There are advantages in the operating system space, and there are advantages in the application space as well - in both cases, while there is no real alternative if you have more than 4 GB of system RAM, the advantages start below that number - in terms of stability and robustness alone, they start at half that, if not less.  (All of my testing,  both in bare-metal and virtual-machine usage, has borne that out - and it's not unique to Windows; look at Linux, UNIX, or even the BSDs.)

The browser-addon space is a bit of a chicken-and-egg situation, as the application space and the gaming space has also been - the advantages have to be made obvious, and that takes trailblazing.  There are trailblazing applications, and now games - what is needed now are trailblazers in the browser-add-on space.)

 

Can you back your claim of stability/robustness advantages up with some citations and specifics? As far as I know, there is nothing in the x64 portions of the ISA that would yield advantages in these areas. The only effective differences in the modes from a practical standpoint is that you have larger/more registers, can address more memory, and you have some additional x86_64 specific instructions.

 

Unless you are talking about security advantages in terms of ASLR, I don't see any inherent reason why 64-bit OSes would be at a stability advantage. I've honestly never heard of anyone suggesting that x64 OSes are inherently more stable before.

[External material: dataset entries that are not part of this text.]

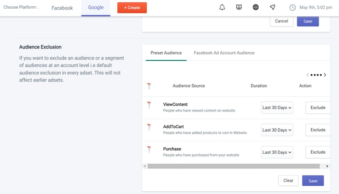Click the globe language icon
This screenshot has height=194, width=339.
pos(256,7)
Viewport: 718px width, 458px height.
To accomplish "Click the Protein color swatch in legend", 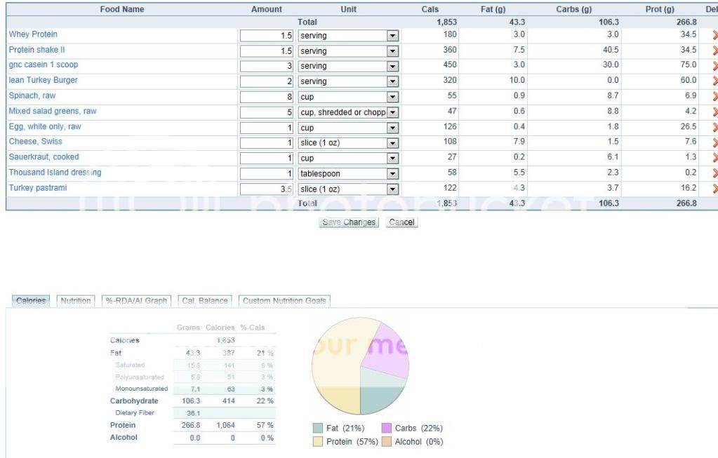I will pos(319,442).
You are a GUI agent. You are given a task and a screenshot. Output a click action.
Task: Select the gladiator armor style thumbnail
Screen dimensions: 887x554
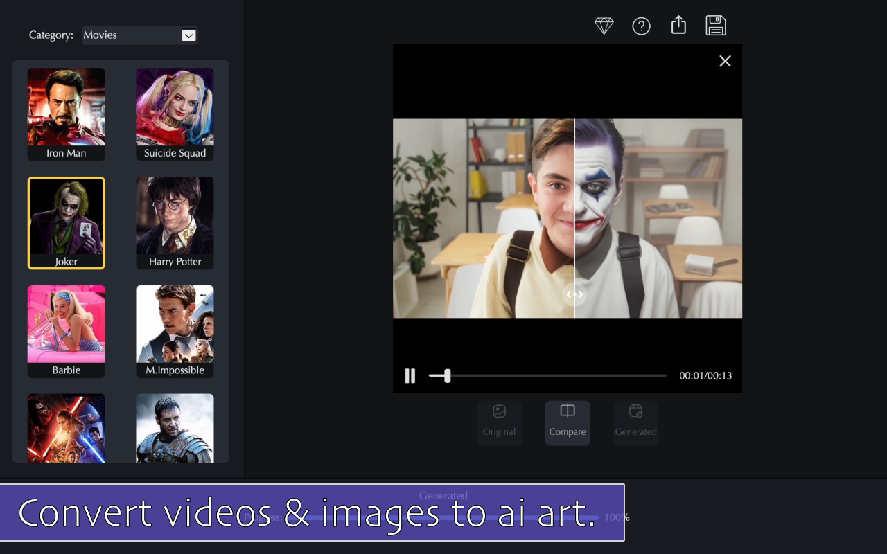[x=175, y=428]
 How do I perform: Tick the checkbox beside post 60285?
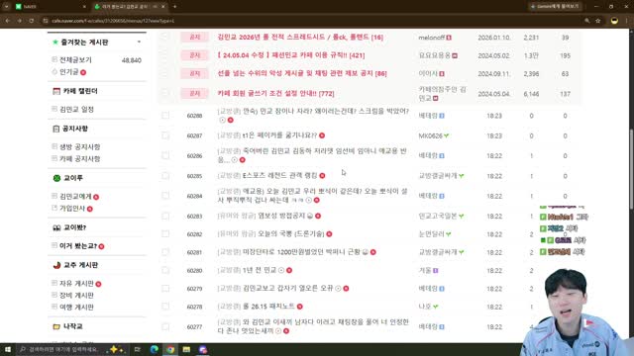[x=165, y=176]
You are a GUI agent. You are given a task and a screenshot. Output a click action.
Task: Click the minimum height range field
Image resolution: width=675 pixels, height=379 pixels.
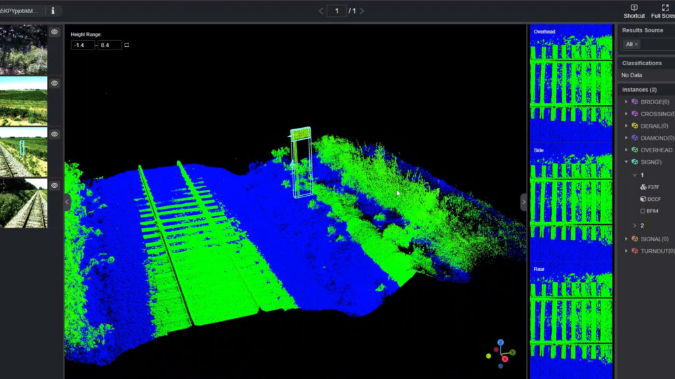82,45
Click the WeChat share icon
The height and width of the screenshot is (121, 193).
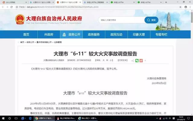coord(137,61)
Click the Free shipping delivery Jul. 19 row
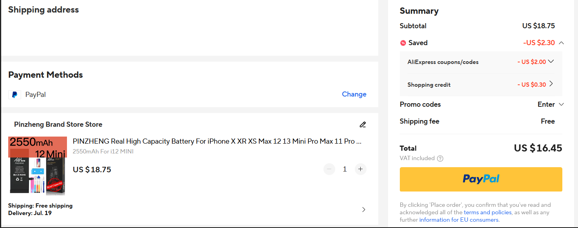This screenshot has height=228, width=578. pyautogui.click(x=188, y=210)
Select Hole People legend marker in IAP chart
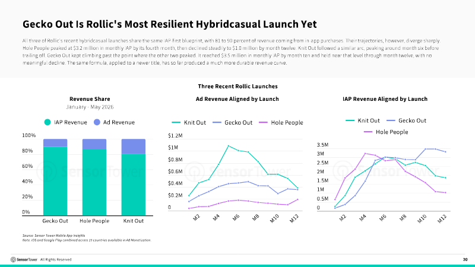This screenshot has height=267, width=475. (368, 132)
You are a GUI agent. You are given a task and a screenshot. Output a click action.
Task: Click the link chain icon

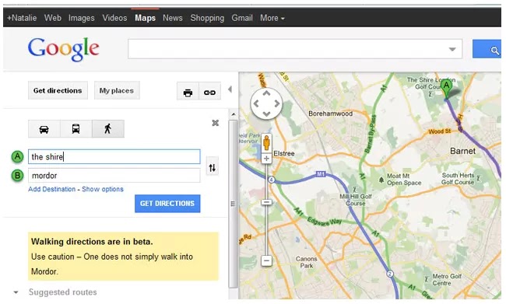[209, 93]

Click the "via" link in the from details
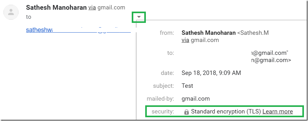coord(185,40)

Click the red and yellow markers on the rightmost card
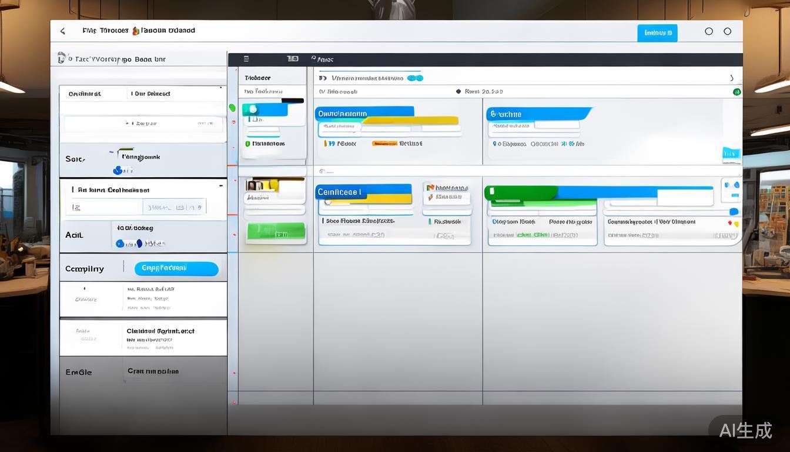(733, 224)
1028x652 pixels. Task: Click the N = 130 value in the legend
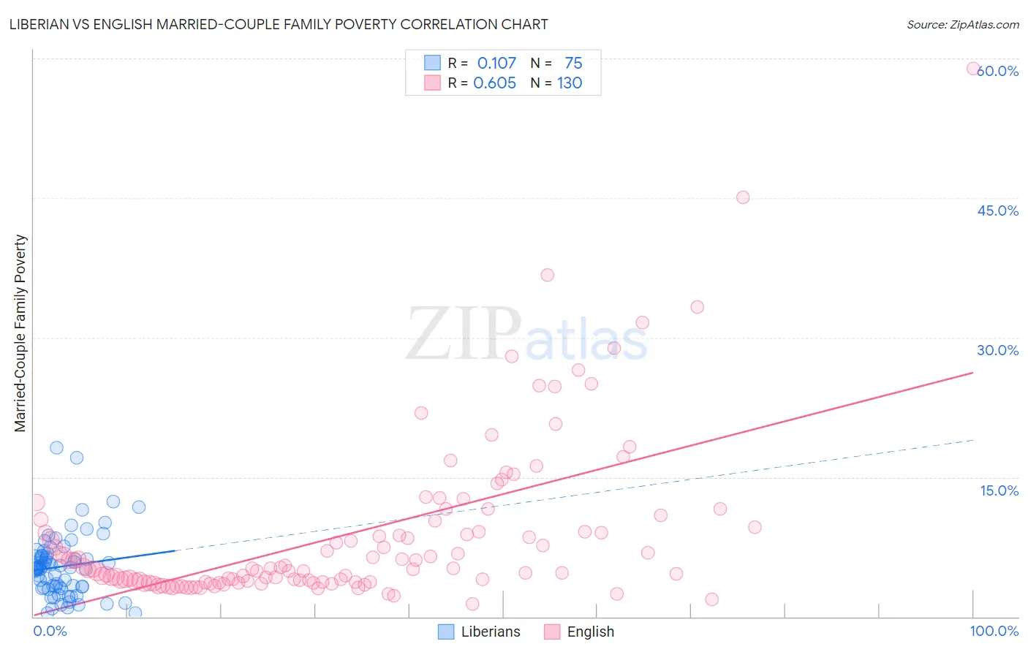[x=556, y=83]
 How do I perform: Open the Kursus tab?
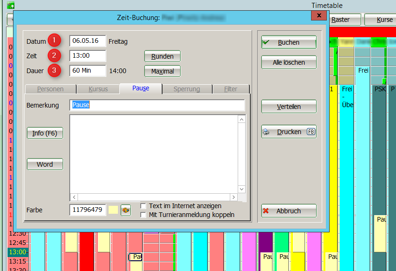click(98, 89)
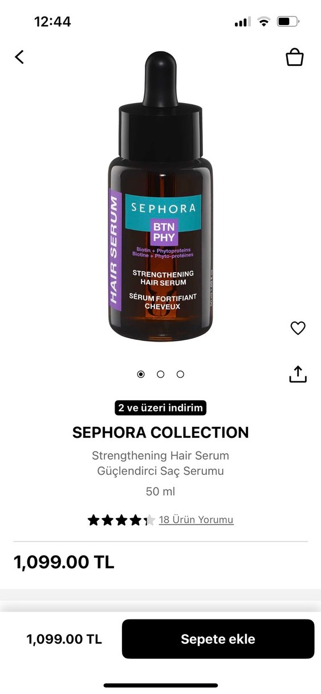
Task: Add product to favorites with heart icon
Action: click(x=298, y=328)
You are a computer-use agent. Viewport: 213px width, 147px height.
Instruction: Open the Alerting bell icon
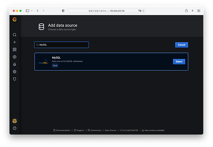(15, 64)
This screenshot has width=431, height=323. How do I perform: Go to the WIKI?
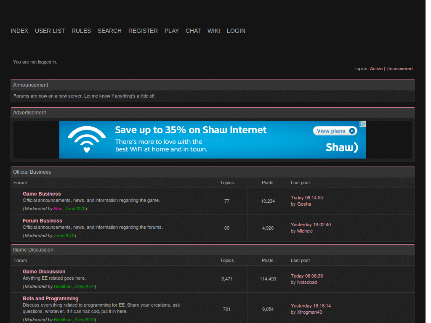click(213, 31)
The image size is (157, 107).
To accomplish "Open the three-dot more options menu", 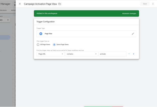I will point(153,4).
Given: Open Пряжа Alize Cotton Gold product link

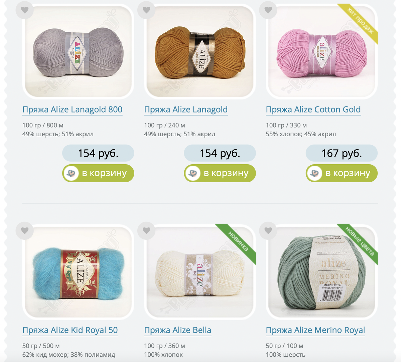Looking at the screenshot, I should pyautogui.click(x=313, y=110).
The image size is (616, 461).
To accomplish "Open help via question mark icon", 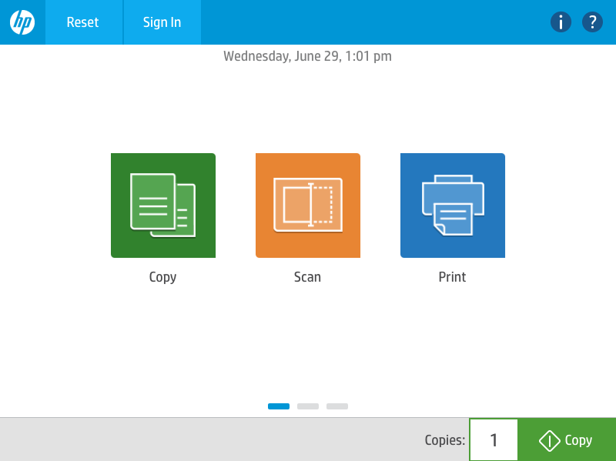I will coord(592,22).
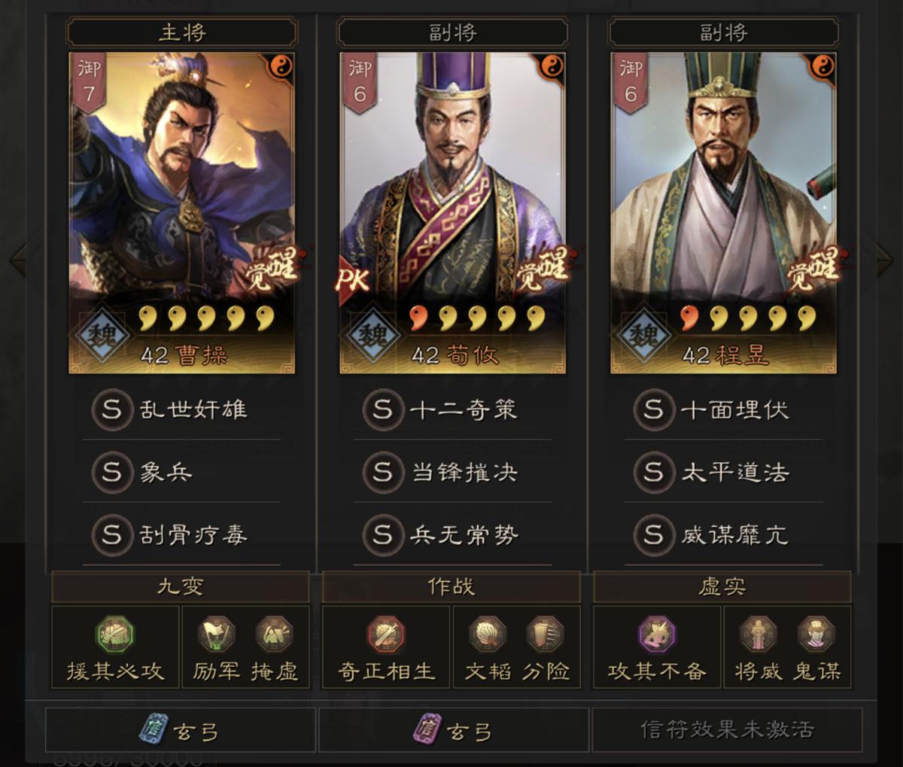The height and width of the screenshot is (767, 903).
Task: Tap the 文韬 tactic icon
Action: point(487,635)
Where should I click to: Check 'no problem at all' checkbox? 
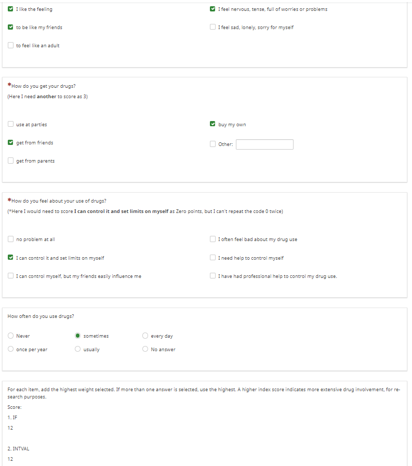pyautogui.click(x=11, y=239)
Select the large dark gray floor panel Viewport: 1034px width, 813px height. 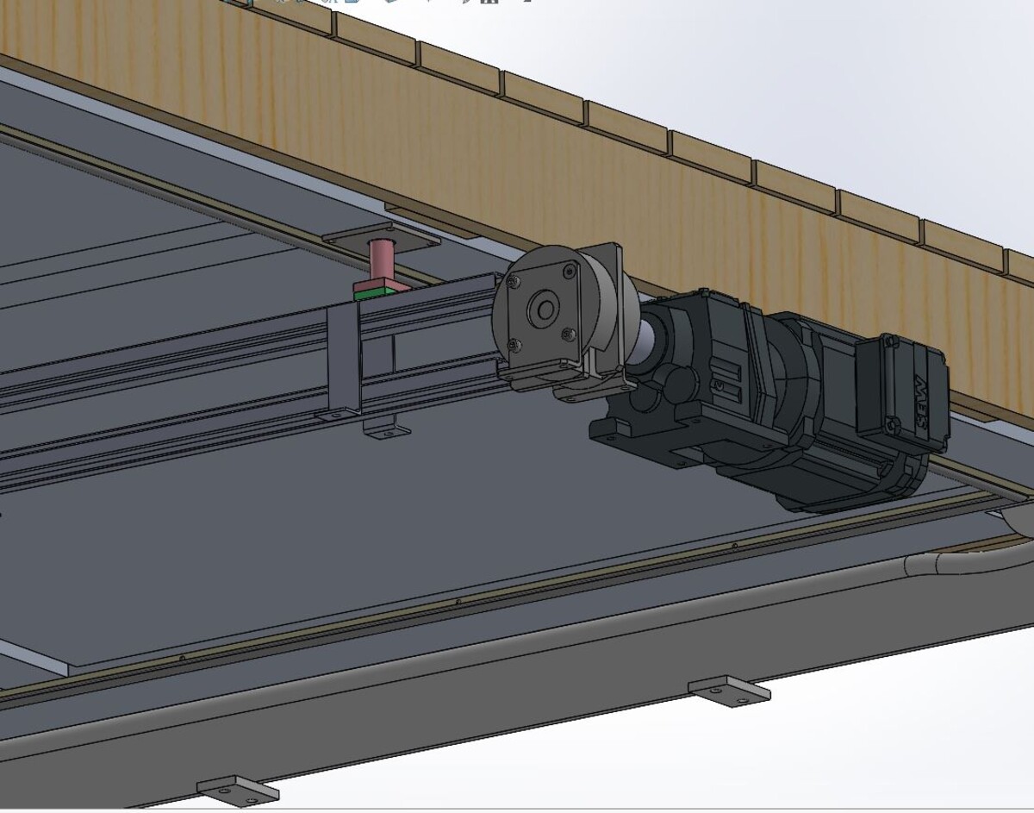point(345,535)
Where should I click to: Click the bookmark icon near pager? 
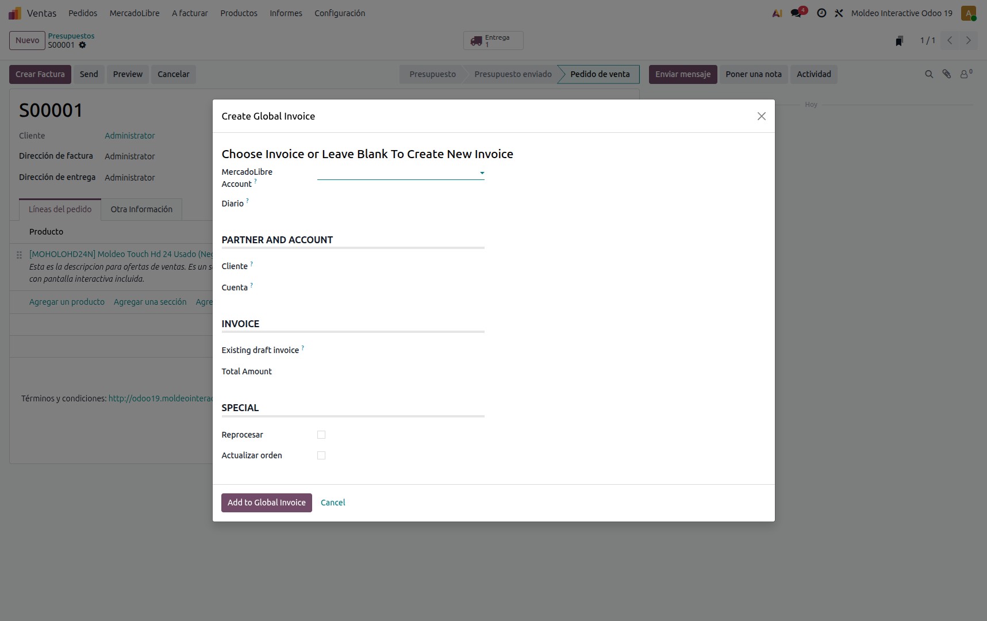click(900, 40)
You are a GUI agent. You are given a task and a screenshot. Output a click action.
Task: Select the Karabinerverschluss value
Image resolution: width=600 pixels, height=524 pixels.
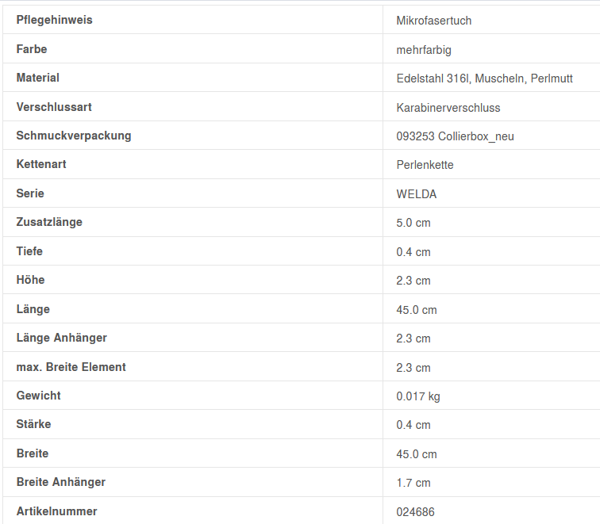[448, 108]
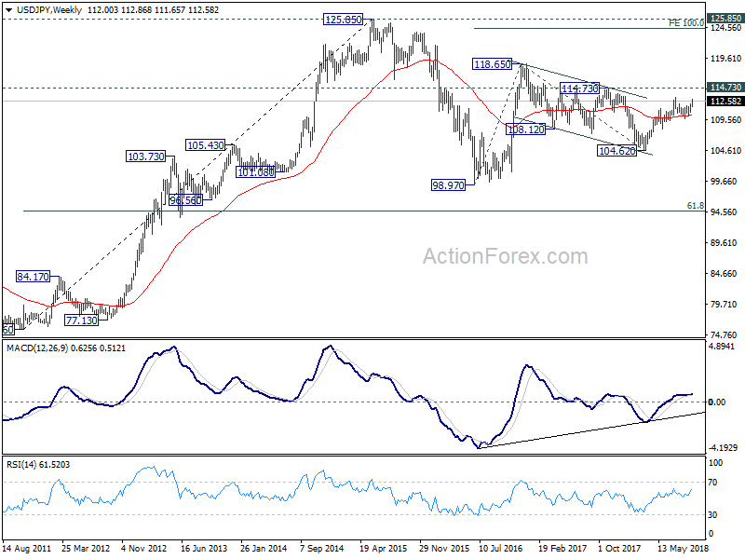Screen dimensions: 745x559
Task: Click the 114.730 tag on price axis
Action: pyautogui.click(x=725, y=87)
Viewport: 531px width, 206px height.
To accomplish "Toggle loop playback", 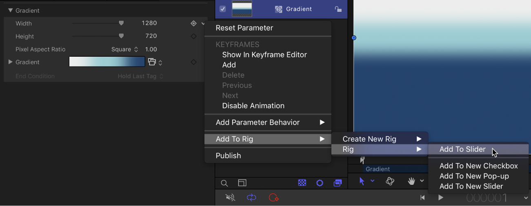I will tap(251, 198).
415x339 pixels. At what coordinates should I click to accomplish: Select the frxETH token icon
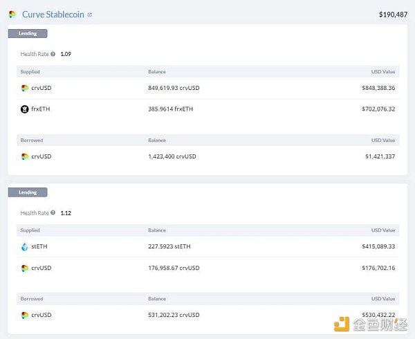(25, 109)
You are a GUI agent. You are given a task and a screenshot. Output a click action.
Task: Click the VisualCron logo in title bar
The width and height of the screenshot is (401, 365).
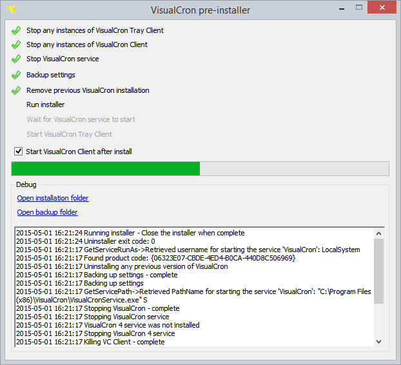[x=11, y=10]
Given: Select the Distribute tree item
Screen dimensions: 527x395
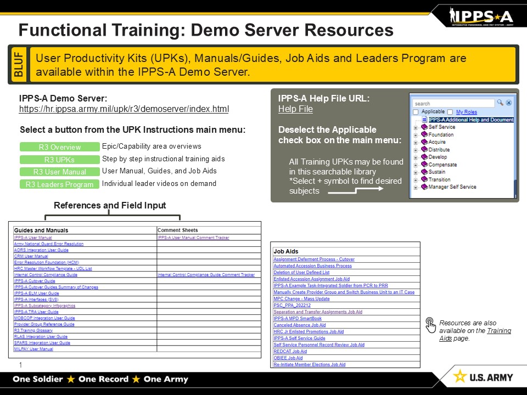Looking at the screenshot, I should [439, 150].
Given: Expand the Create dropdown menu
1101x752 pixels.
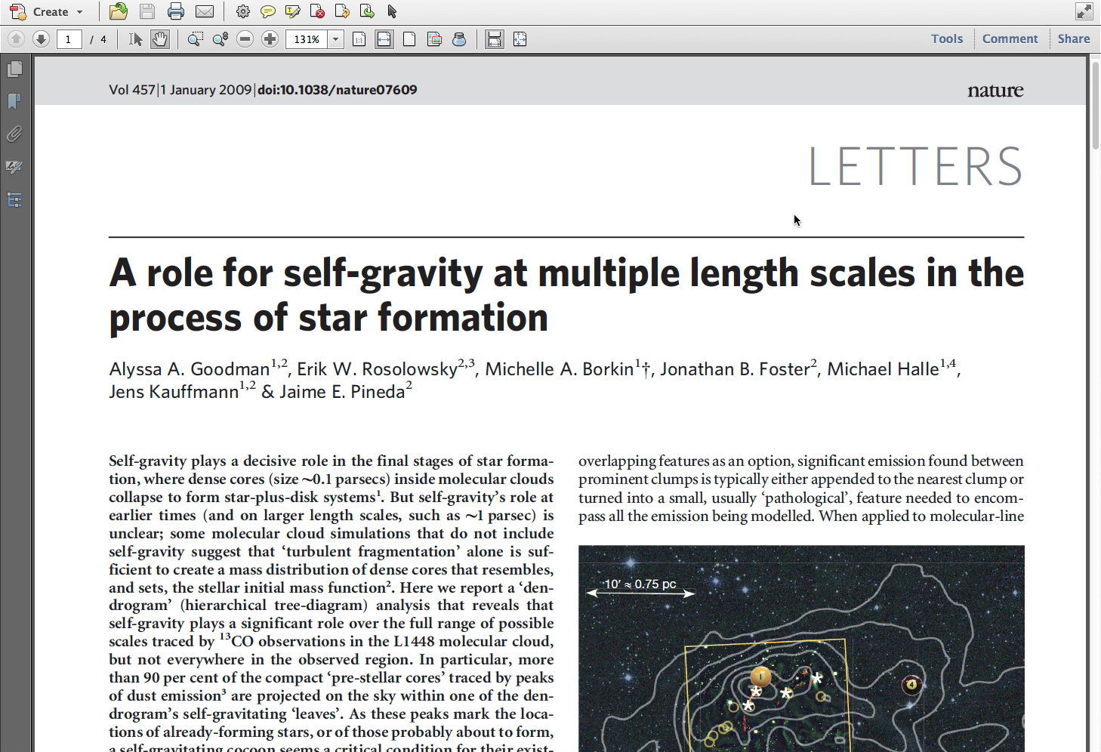Looking at the screenshot, I should [x=79, y=12].
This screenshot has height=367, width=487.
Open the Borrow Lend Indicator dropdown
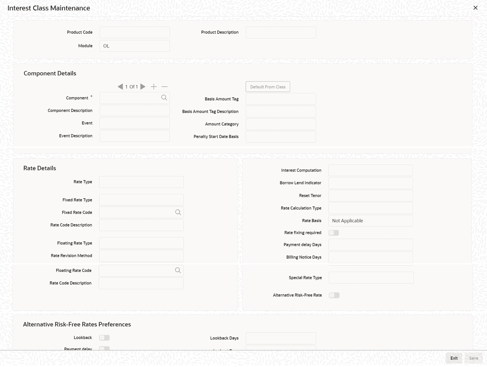tap(370, 183)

When Microsoft transitioned to 64bit they took the opportunity to close down the kernel (PatchGuard) and enforce strict controls on drivers, that's about it for stability.

 

Yup, I entirely agree with this. Driver signing and enforcement of no kernel patching for x64 Windows certainly helps at the software level, but that isn't inherit to x64 as an architecture. It's just a policy by MS. It is also worth noting that enforcement at the x64 level for Windows also largely mitigates the same issues on the 32-bit front because:

  • Vendors going through the certification and driver signing procedure for 64-bit builds tend go through them for 32-built builds also even though technically they aren't required to do so. One large reason probably being that uncertified drivers give warnings if you install them and why wouldn't you certify your drivers and product for the OS where you are going to run it?
  • It killed the market for kernel patching in general. Why continue to design software that implements security through kernel patches if it is incompatible with any newly purchased computers?

I am more interested when games will actually start using high amounts of RAM and CPU.

6GB RAM is chump change.

 

Based on many of the comments in this thread, 6GB is apparently not chump change for many Neowinians. :P

Mantle won't "supercharge" it.

That depends how much they're pushing.  If you're assuming the same workload in either D3D or Mantle, might not be a big boost, but they could offer higher detail levels or a different shader loadout with Mantle.

 

Personally I highly doubt Watch Dogs will support Mantle...look how long it took Ubisoft to support dx11 at all outside of Assassins Creed, heh.  Might be considerably less complicated than the jump from dx9 to dx11, but we'll see.